Text section ::
------------------------------------

Closed eirikur-grid closed 3 years ago
@viveklak This sounds a lot like #1502 -- any thoughts here?
Assigned myself. Will take a look. Thanks for reporting!
Chiming in here, i recreated my EKS cluster and facing the same
Same versions, EKS cluster version 1.19, but using the node automation api. Updating to 1.20 had no effect
I downgraded pulumi/kubernetes, same thing I then upgraded again, and it worked. So I guess it is not "broken", there is something else at play, rate-limiting maybe?
Destroyed it again, same thing, still waiting for the one time it works however doing a refresh updates the status, afterwards updates work again.
Had this happen again today. Saw very high CPU utilization from the 'pulumi-resource-kubernetes' process while waiting for the pulumi up command to finally time out.
I am seeing this on a Azure AKS cluster. It is making our pulumi pipelines very unstable as sometimes it works and sometimes it doesn't
@lkt82 and @roderik - could you confirm if you were seeing this with pulumi-kubernetes 3.4.0?

------------------------------------

Source material ::
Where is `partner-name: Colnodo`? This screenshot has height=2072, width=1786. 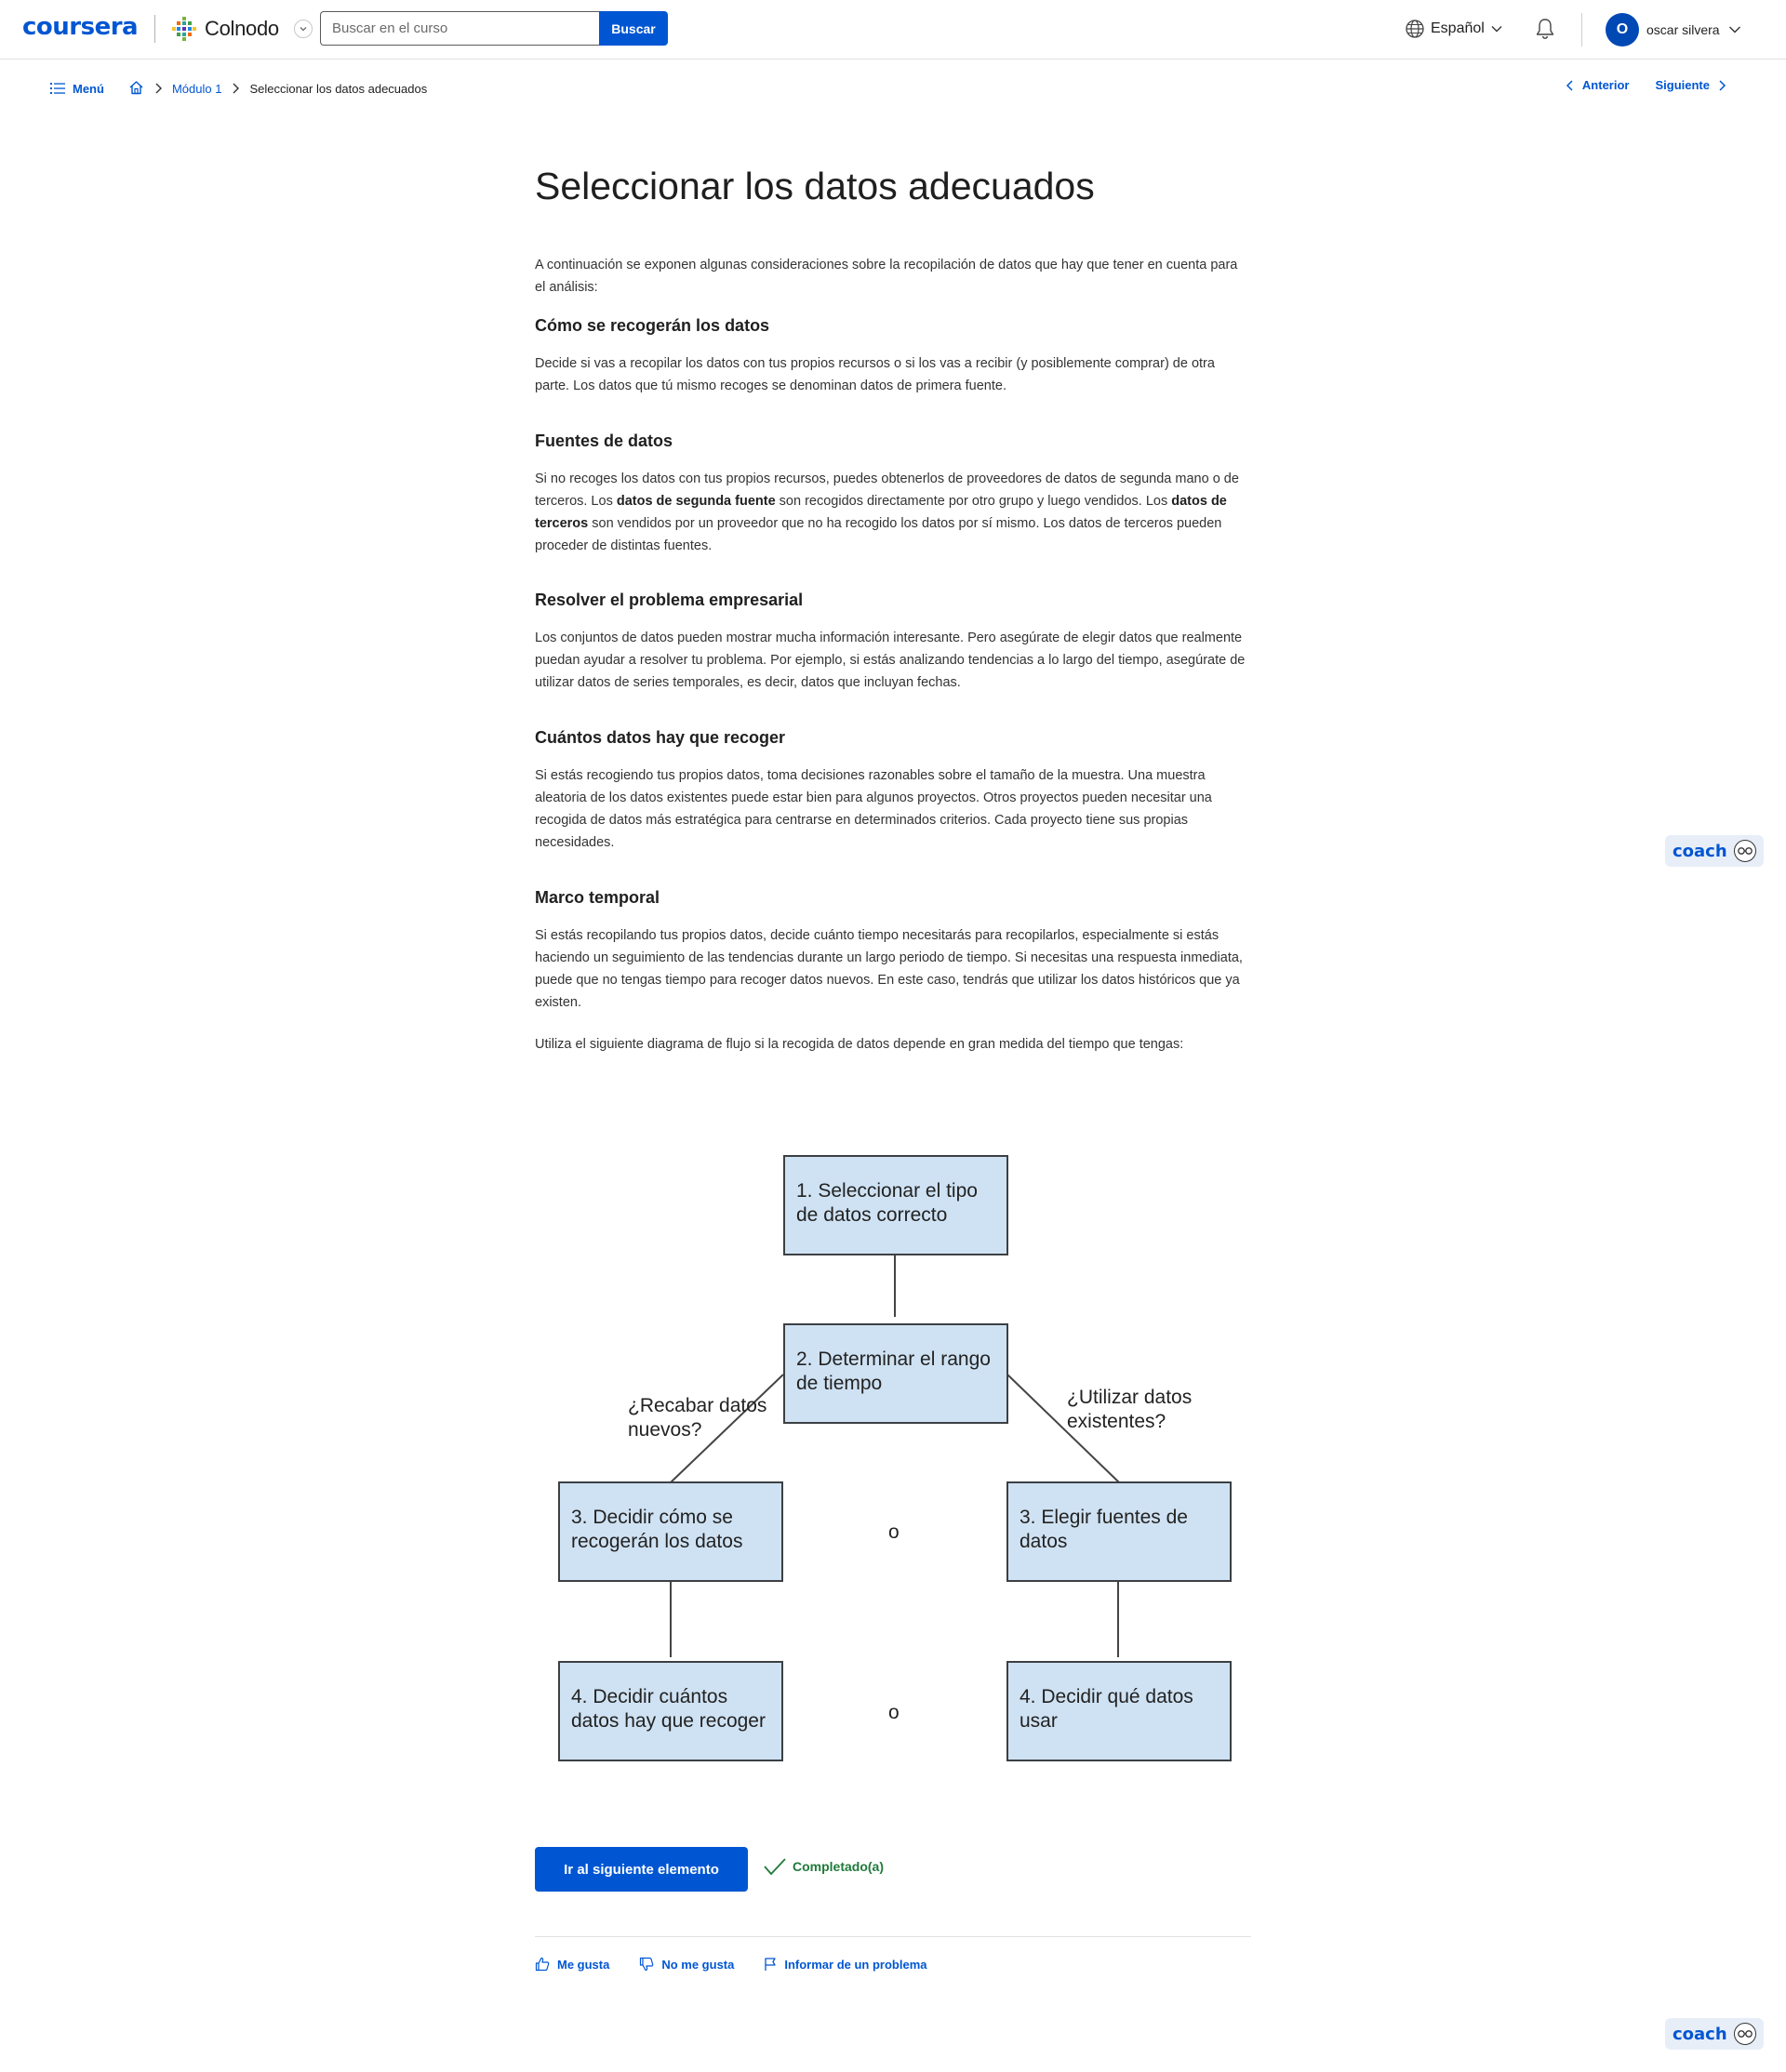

------------------------------------

About this exercise :: In the Pulumi Kubernetes thread, which process showed very high CPU utilization while the pulumi up command waited to time out?

Output for this exercise :: The 'pulumi-resource-kubernetes' process.